JPMorgan’s Jamie Dimon faced death and realized he had no regrets—How his perspective shifted after emergency heart surgery

JPMorgan’s Jamie Dimon faced death and realized he had no regrets—How his perspective shifted after emergency heart surgery



When Jamie Dimon was wheeled into the operating room for an emergency heart surgery, he didn’t know whether he would make it out—what he did know was he had no big regrets in life.

The 69-year-old JPMorgan CEO has become the face of American banking over his decades-long career—and was even at one point, Wall Street’s savior. He is well known for navigating the bank nearly unscathed through the 2008 housing crash and for his deft actions in helping prop up the U.S. financial system.

But around five years ago, life handed him a raw deal. 

After having already staved off throat cancer a decade prior, Dimon experienced an acute aortic dissection, or a tear in the inner layer of the body’s main artery, and had to rush to the hospital. The condition is rare—only about nine people per 100,000 experience it every year.

“It felt like someone stuck a knife in my heart,” he said in an interview with former Wall Street Journal journalist Monica Langley’s Office Hours: Business Edition.

Yet, as the long-time leader of a Wall Street icon, Dimon, faced with his possible demise, thought of his company first.

Dimon called his wife Judith Kent before he went into surgery and asked her to call JPMorgan’s general counsel and the lead director on the board to tell them “exactly” what was wrong with him so they could act appropriately. Survival odds for the procedure were around 50-50 and, taking no chances, JPMorgan appointed co-CEOs in case he were to die. 

But Dimon, despite the odds, was by his own account seemingly calm and even thanked the nurses and doctors preparing to operate on him—he later bought them a new refrigerator and sanitizing machine as a thank you gift. 

Life after surgery

When he emerged from the procedure after more than eight hours, Dimon began living more deliberately, although he said didn’t feel any big regrets or an urge to shift his life path.

“I love what I do, and that didn’t change,” Dimon said.

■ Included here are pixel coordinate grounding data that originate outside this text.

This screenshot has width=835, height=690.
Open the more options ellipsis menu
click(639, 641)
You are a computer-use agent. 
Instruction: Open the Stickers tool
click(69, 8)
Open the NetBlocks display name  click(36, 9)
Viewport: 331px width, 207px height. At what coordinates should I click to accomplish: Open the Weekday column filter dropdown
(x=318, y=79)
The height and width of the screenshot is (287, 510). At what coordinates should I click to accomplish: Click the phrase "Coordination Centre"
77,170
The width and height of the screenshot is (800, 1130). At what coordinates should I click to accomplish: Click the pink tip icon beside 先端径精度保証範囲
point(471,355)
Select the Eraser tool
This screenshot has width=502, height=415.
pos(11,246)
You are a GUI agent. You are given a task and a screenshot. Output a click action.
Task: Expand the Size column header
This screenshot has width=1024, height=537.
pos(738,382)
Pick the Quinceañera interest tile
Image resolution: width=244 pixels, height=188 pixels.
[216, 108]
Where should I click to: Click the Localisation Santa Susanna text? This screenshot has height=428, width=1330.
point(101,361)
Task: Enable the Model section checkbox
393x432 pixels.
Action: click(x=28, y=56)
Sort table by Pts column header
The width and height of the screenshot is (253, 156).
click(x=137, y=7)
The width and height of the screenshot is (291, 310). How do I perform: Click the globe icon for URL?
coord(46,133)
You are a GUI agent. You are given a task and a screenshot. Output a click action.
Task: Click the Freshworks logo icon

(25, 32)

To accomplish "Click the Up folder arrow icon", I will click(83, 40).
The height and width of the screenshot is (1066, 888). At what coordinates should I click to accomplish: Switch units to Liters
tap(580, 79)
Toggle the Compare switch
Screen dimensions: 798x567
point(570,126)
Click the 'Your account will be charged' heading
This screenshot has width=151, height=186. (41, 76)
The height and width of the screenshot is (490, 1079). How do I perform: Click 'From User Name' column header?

Despite the health scare, Dimon has not slowed by a longshot. He has a penchant for waking up before dawn and reading five newspapers before diving into work and as of last year was taking up squash. The same goes for his work life. In 2023, Dimon oversaw JPMorgan’s acquisition of First Republic Bank, which increased its deposits by $92 billion and gave it a significant stock boost. 

Last year, Dimon walked back his plans to step away from the CEO role in the next five years. He now has no definite timeline for stepping down, he told Langley, but said he may stay on as chairman after he leaves the top job.

He’ll retire, he said, “When they are ready and it’s time for me to go—or some combination of the two.”